Gasps rippled through the room. Millie's eyes went wide, her scent spiking with sudden, acrid panic.
"What are you talking about?" Lucas growled, stepping around the table. "You're hysterical again."
"Am I?" I uncorked the vial and splashed the tea onto the polished floor at his feet. The liquid hissed as it hit the wood, the Wolfsbane reacting with the treated timber. The scent of burnt sugar and poison filled the air. "Old Martha confirmed it. Wolfsbane. In my tea. In the cup *she* ordered for me."
I pointed a shaking finger at Millie. She shrank back, clutching her pearls. "Lucas! She's crazy! I would never!"
Lucas looked at the sizzling puddle, then at me. For a second, I saw hesitation. Then he looked at Millie—at her tear-filled eyes, her trembling lower lip—and his face hardened into stone.
"Millie is gentle," Lucas said, his voice flat. "She doesn't have a violent bone in her body. Unlike you, June."
My heart shattered. "Lucas... it's poison. It will kill your son."
"Maybe it's for the best," he said softly, so only I could hear. "You are too hard, June. You are a warrior, a killer. You aren't fit to be a mother. Millie... she is soft. She is what a Luna should be."
He raised his voice, addressing the pack. "June is unwell. She is hallucinating. Until she recovers, Millie Perkins will act as Luna for the upcoming Summit."
It wasn't a formal rejection, but it was a death sentence. He had chosen his mistress over his mate and his unborn child. He would let them poison me slowly, claiming I was sick, until I was gone.
I stared at him, memorizing the face of the man who had just signed my execution order. "You will regret this," I whispered. "When the moon rises on your empty life, you will regret this."
I turned and walked out. No one stopped me. They thought I was broken. They were wrong.
***
Midnight. The witching hour. I was packing a go-bag in the dark when the door handle turned. I grabbed a letter opener, my only weapon, and spun around.

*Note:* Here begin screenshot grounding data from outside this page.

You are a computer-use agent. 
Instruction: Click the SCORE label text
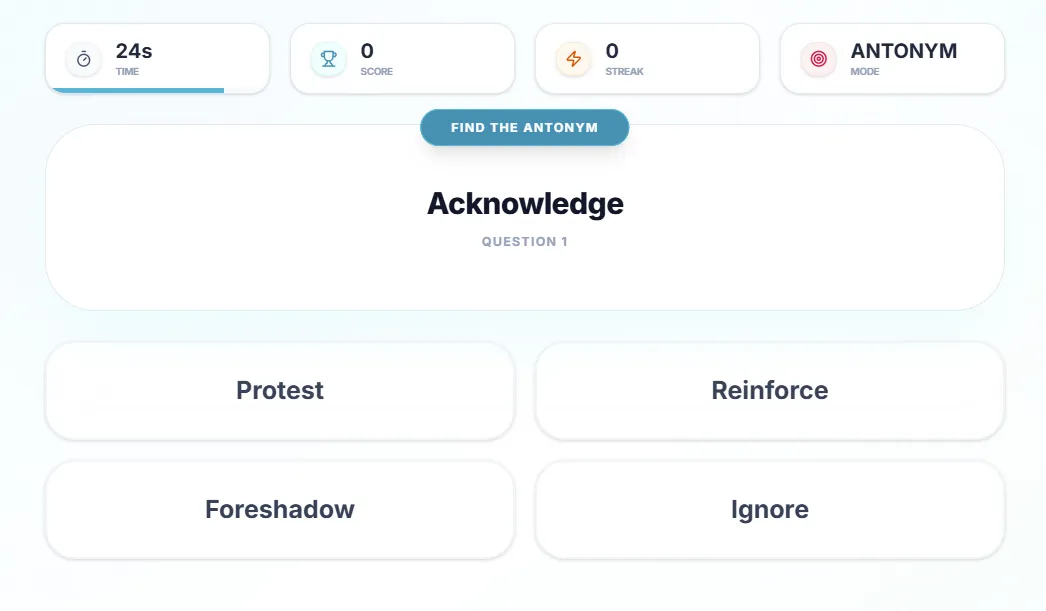coord(376,71)
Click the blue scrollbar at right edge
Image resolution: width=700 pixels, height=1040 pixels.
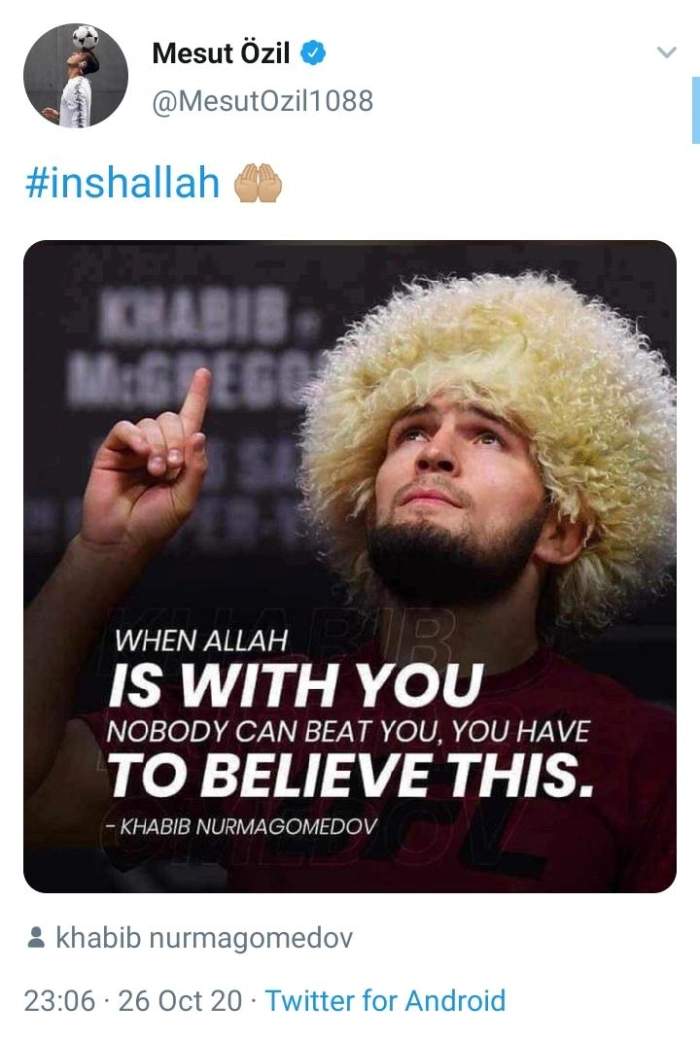[x=695, y=110]
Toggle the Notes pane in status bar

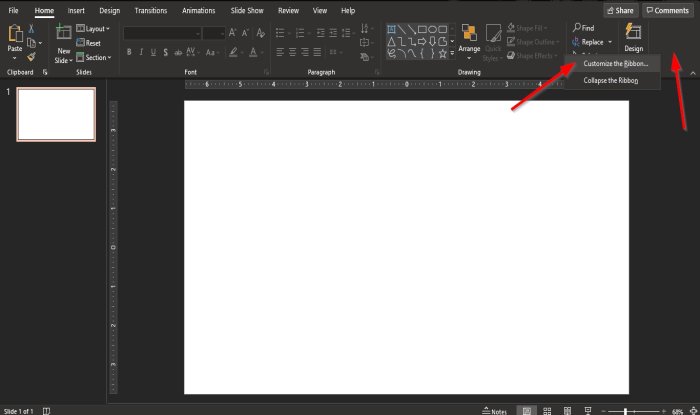(493, 410)
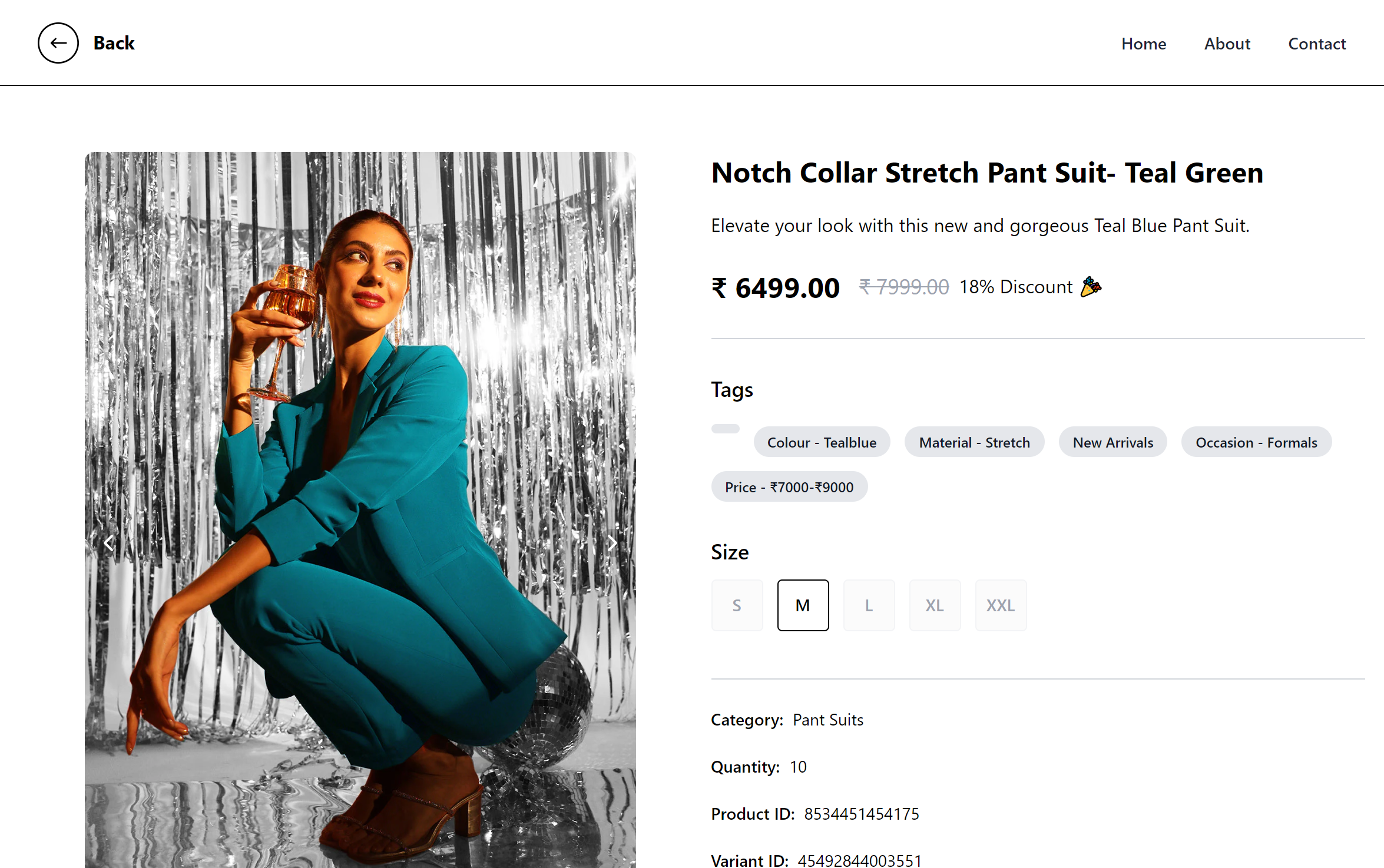Open the About page
This screenshot has height=868, width=1384.
click(x=1227, y=44)

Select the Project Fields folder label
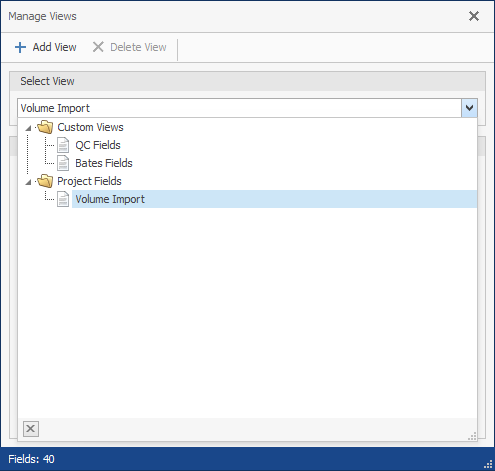tap(89, 181)
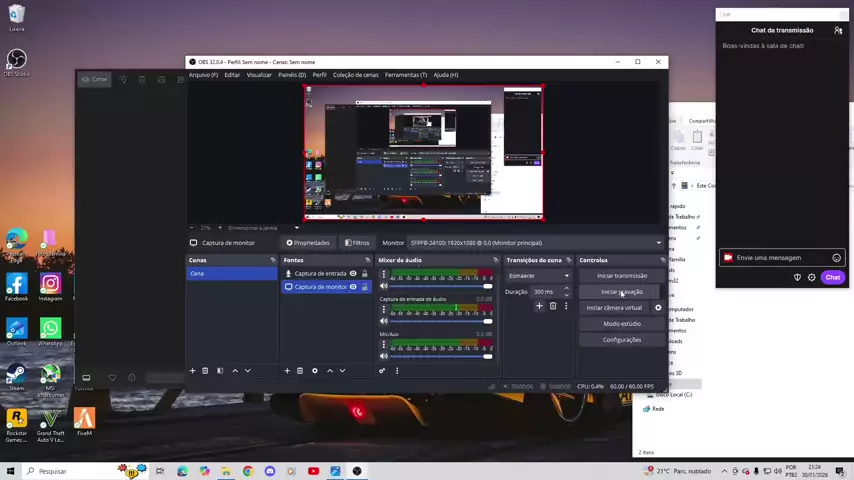Open the Ferramentas menu
This screenshot has height=480, width=854.
point(405,75)
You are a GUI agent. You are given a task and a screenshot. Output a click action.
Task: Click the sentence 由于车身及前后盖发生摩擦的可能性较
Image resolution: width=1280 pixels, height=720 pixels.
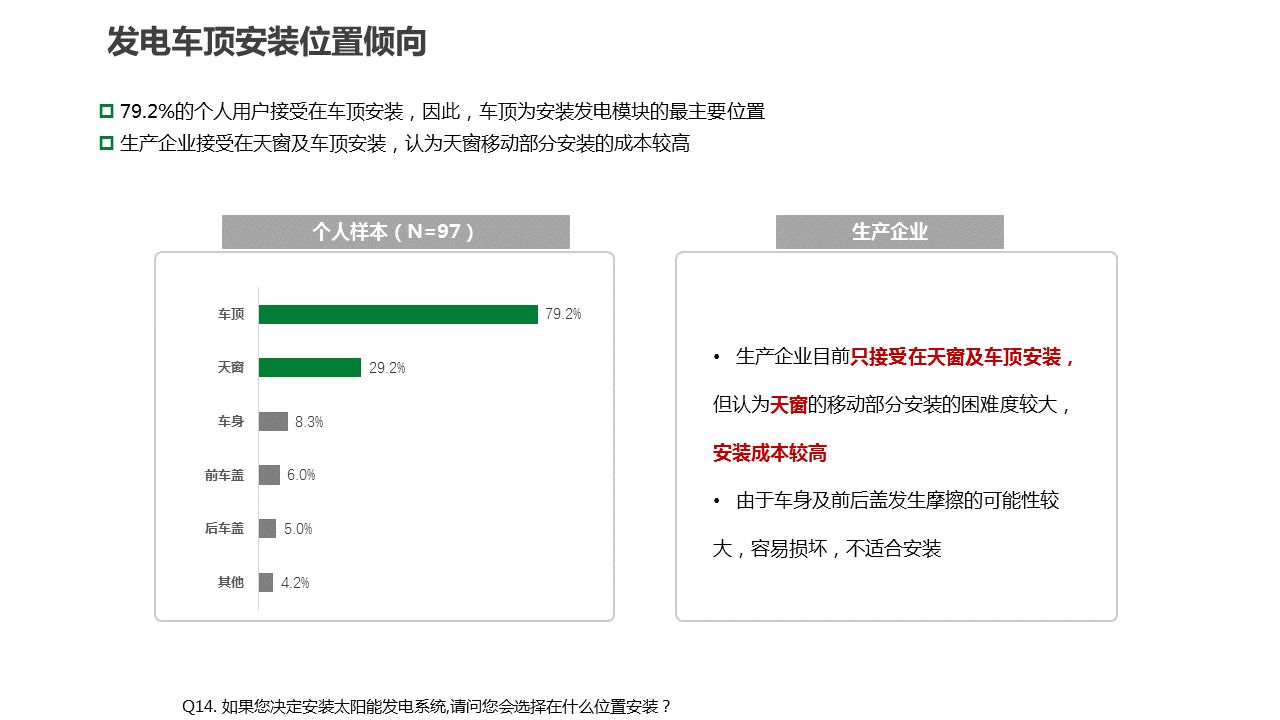click(x=897, y=500)
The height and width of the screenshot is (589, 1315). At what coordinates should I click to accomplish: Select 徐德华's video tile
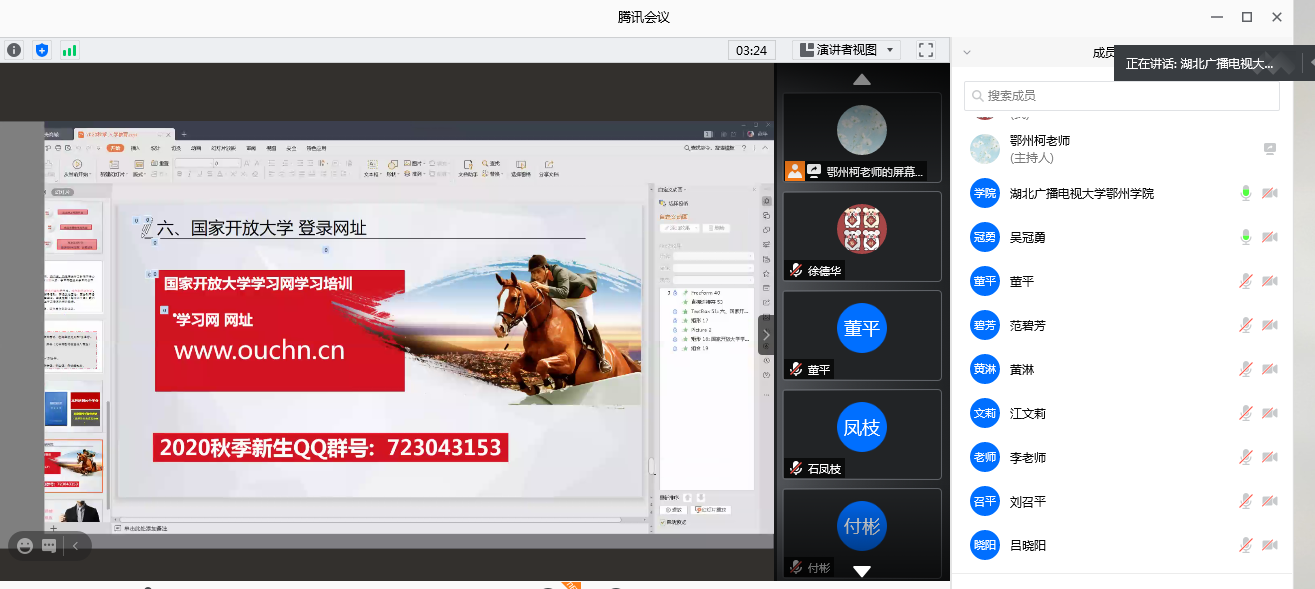[861, 235]
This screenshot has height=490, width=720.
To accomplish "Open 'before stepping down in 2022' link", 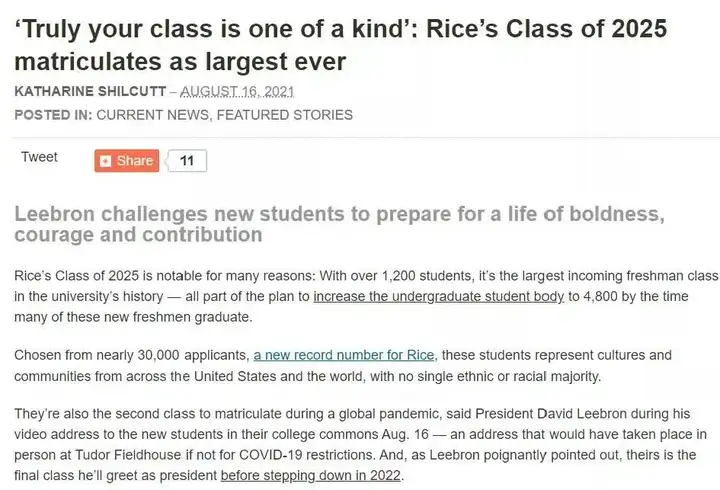I will pos(311,475).
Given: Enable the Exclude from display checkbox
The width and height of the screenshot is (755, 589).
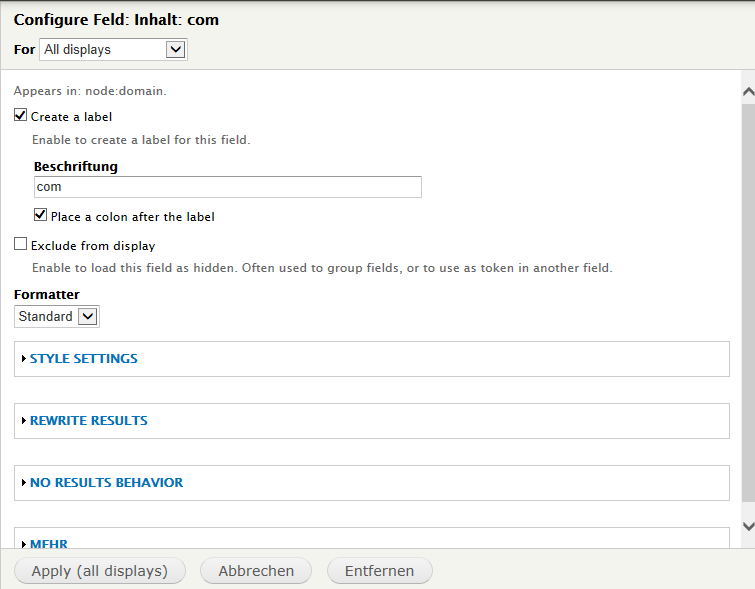Looking at the screenshot, I should (x=21, y=244).
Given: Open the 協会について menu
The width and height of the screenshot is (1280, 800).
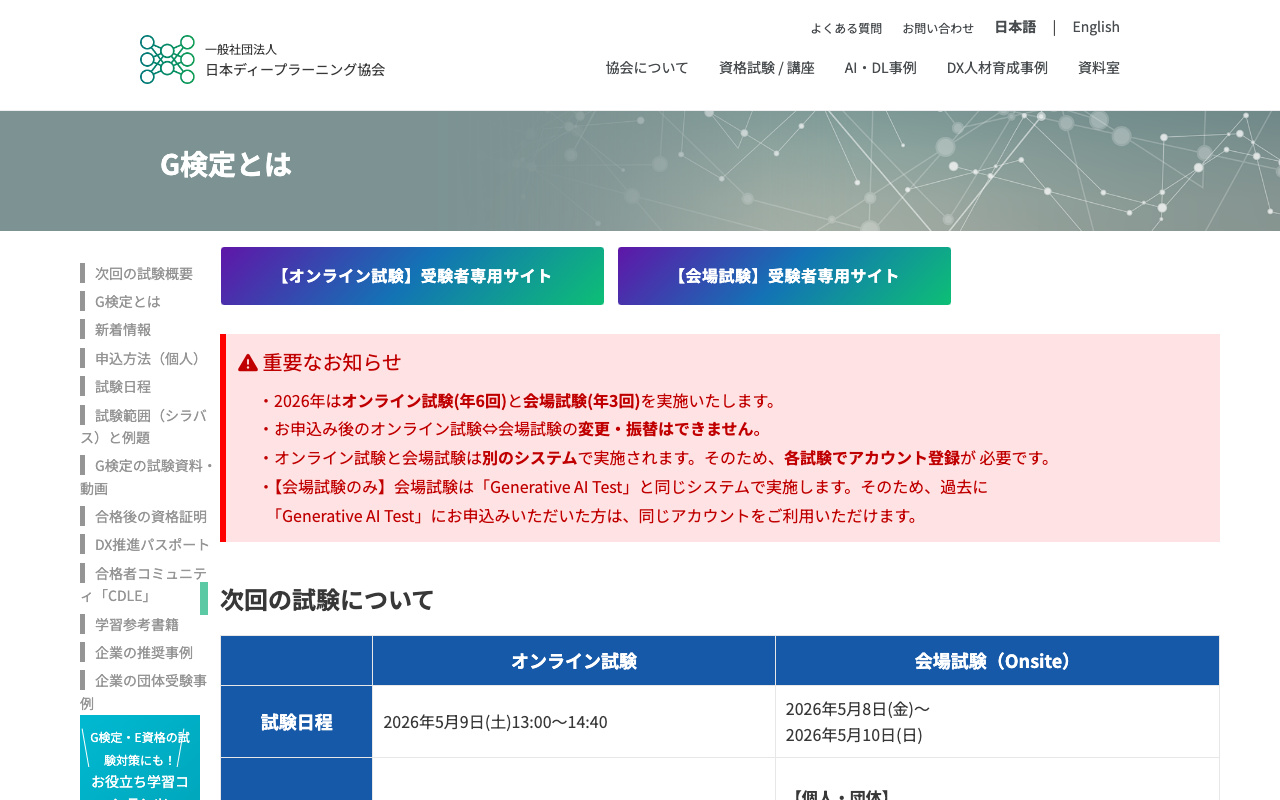Looking at the screenshot, I should [646, 67].
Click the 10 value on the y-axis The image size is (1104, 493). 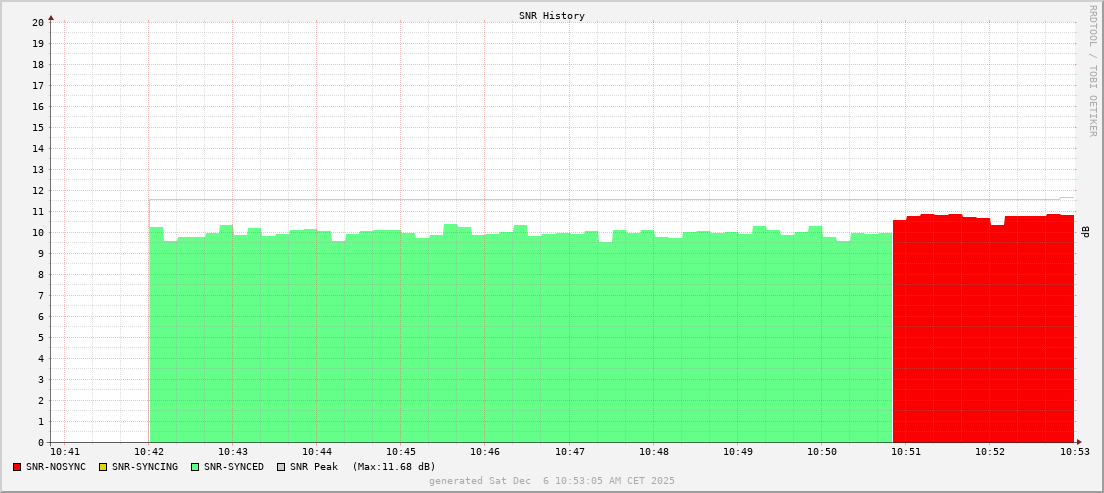click(38, 232)
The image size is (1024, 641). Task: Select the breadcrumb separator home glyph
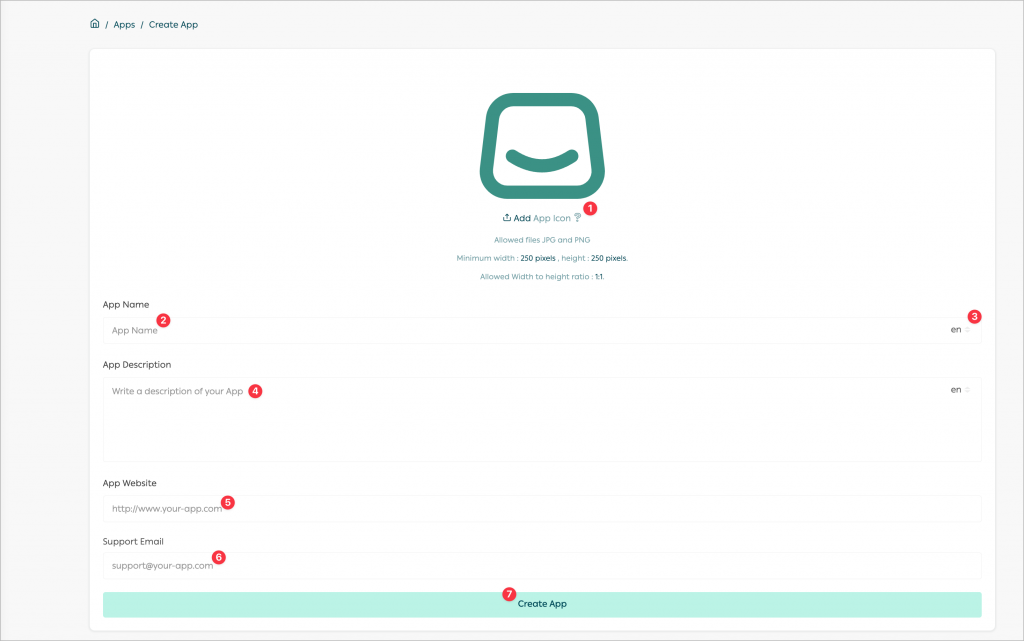94,23
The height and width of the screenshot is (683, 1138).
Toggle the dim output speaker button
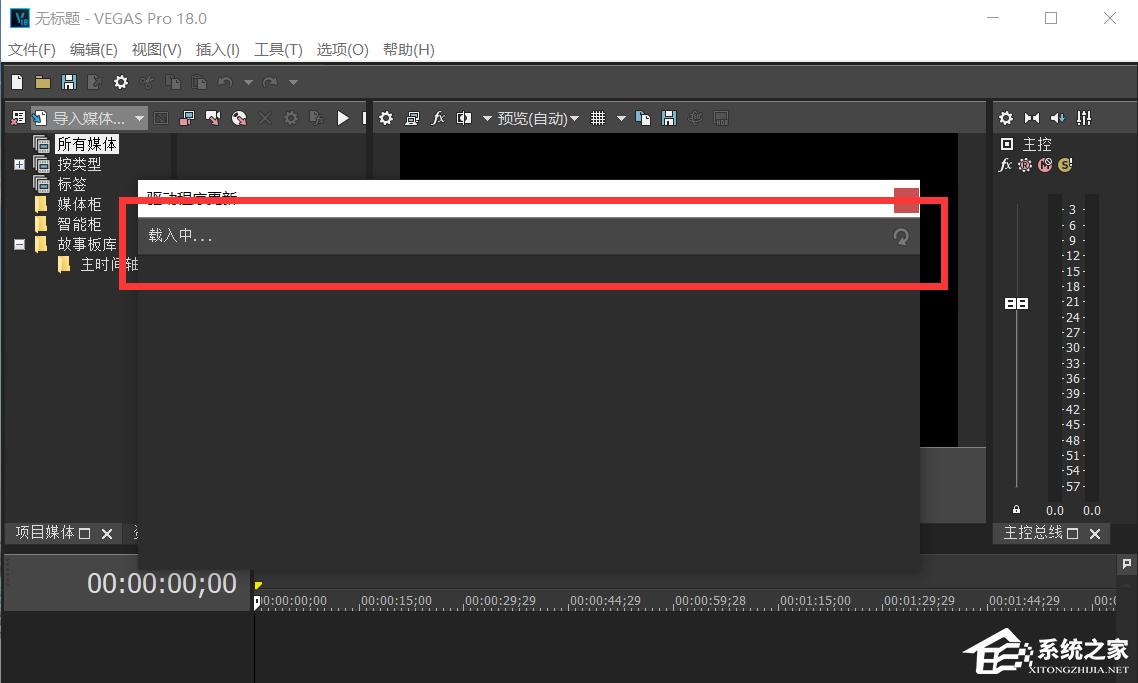point(1058,118)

Beta Thomas stood there, his face pale in the moonlight. He held a set of car keys.
"Thomas?" I lowered the blade.
"I can't do this, June," he whispered, his voice cracking. "I saw the tea. I smelled it too. He's... he's lost his mind."
He tossed me the keys. "Take the black SUV around back. I disabled the perimeter alarms on the south gate. You have ten minutes before the system reboots."
"Come with me," I urged, grabbing his arm. "He'll know it was you."
"Someone has to delay them," Thomas said grimly. "Go. Save the pup."
I didn't waste time with goodbyes. I ran. My body was heavy, the residual poison still dragging at my limbs, but fear gave me wings. I threw my bag into the passenger seat and tore out of the garage, keeping the headlights off until I hit the tree line.
As I sped toward the southern border, a sharp pain cramped my lower abdomen. Not the dull ache of the poison, but a tightening, squeezing pressure.
*Contractions.*
"No, no, no," I gasped, gripping the steering wheel until my knuckles turned white. "Not yet. It's too soon. Stay in there, little one. Please."
I floored the accelerator, the engine roaring as I crossed the boundary line. Behind me, the alarms of the Hunter Moon Pack began to wail, piercing the night. They were coming. But I was already gone, driving into the darkness toward the only sanctuary left—the neutral lands.